Page tree

Overview

The Attivio platform schema defines the fields that can appear in the Attivio Universal Index.

The default schema file location is: <project-dir>\conf\schema\default.xml

The index fields have a variety of attributes and properties that control how the field will be analyzed and indexed, such as the type of stemming that should be performed on different types of text fields.

Fields derived from your incoming documents must be mapped into Attivio schema fields in order to insert the data into the index.

Virtual Fields

In addition to the fields defined in the Attivio schema, there are several Virtual Fields that Attivio uses internally, such as the .id field. These fields cannot be set or modified at ingest time, but can be referenced in queries.

View incoming links.

Field Mapping in Attivio

The Attivio Schema is intimately related to the larger issue of mapping database fields into the Attivio Universal Index. For instance, database fields name and summary might need to be mapped into Attivio Schema fields title and text. The correct mapping is necessary in order to get the content properly analyzed and into the index.

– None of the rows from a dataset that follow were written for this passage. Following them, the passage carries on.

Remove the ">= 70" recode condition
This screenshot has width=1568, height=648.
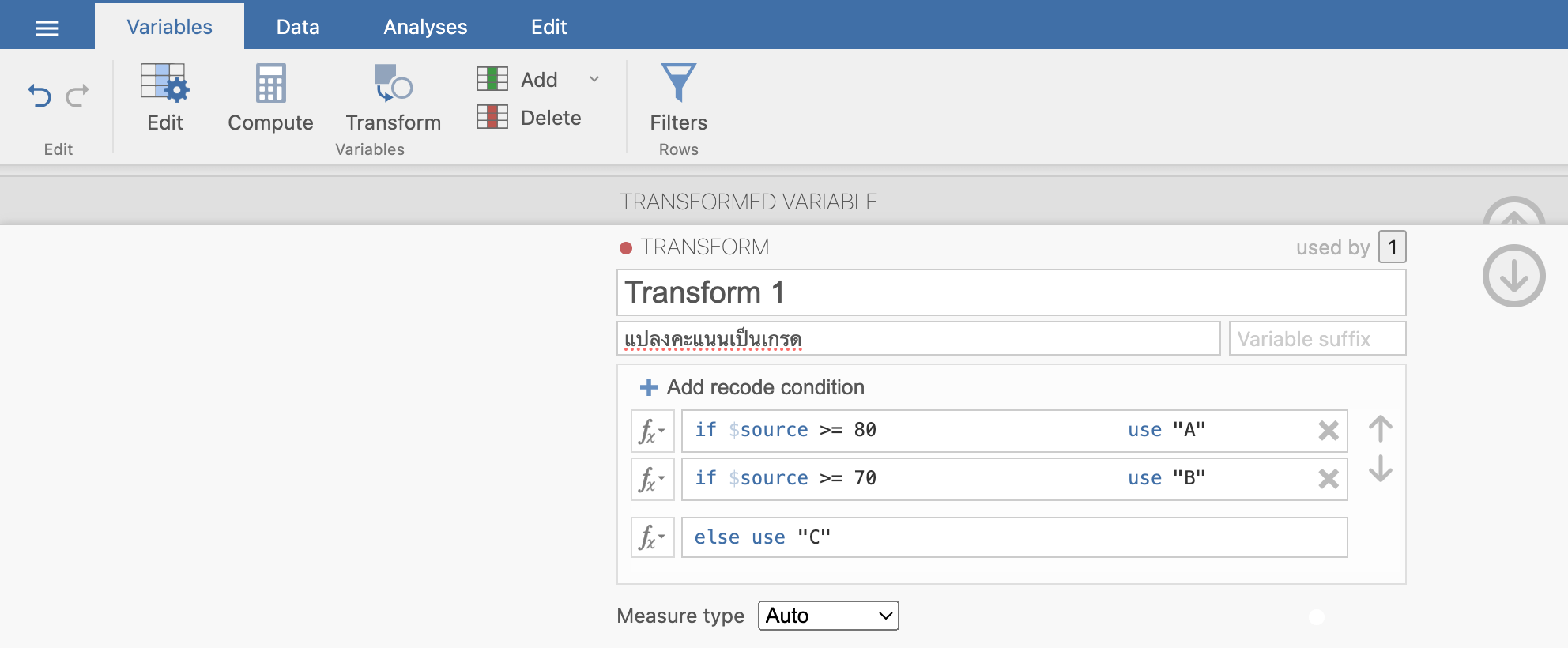pos(1329,479)
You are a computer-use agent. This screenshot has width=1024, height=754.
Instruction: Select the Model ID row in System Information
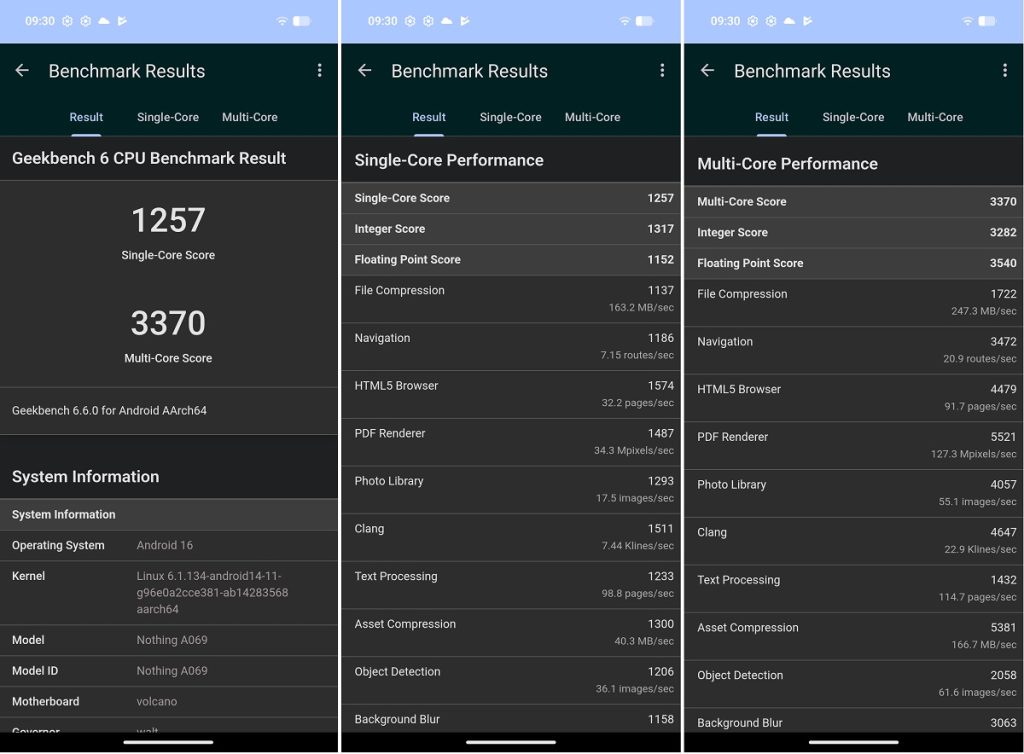(169, 671)
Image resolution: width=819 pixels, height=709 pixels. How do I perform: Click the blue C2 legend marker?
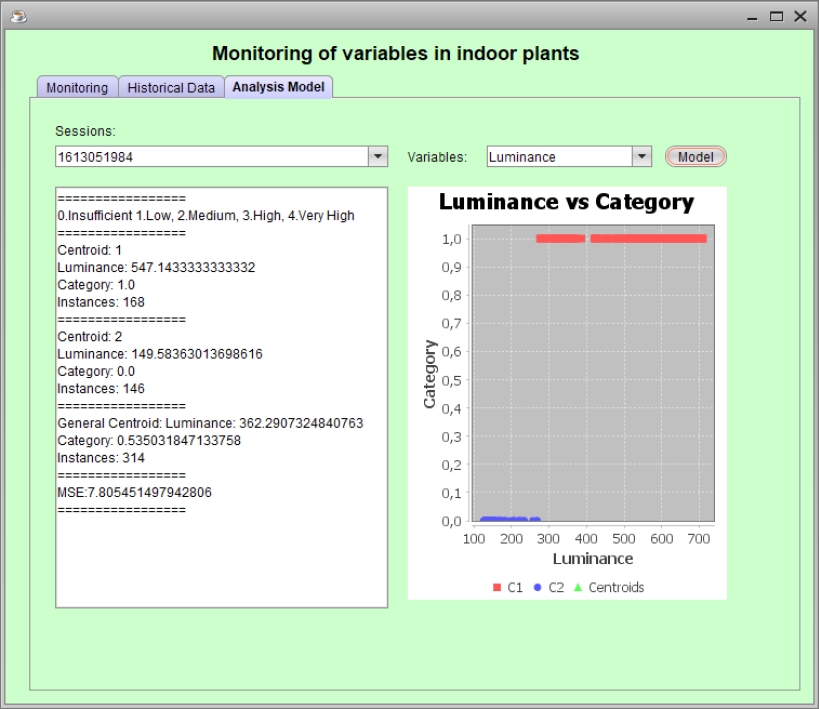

This mapping from database fields to schema fields can occur in a variety of ways:

  • You can edit the Attivio Schema for your project to use the existing database field names as new fields in the Attivio Universal Index.
  • Mapping can be performed in the SQL query that pulls content from the database, through the use of field aliases.
  • Mapping can be set up quite easily as part of the database connector definition in the Connector Editor. You just fill out a table.
  • Mapping can also occur by editing various components of the input workflow.

This page is largely about the first option in this list: modifying the Attivio Schema to handle incoming fields that are not provided by default. The other opportunities for mapping are described where they are encountered in context in the documentation.

Fields of IngestDocuments

Configure the Attivio Schema describes the datatypes and behavior of strongly-typed fields in the Universal Index. Many users assume that these strong datatype restrictions must apply to IngestDocument fields, too, but this is a misleading idea.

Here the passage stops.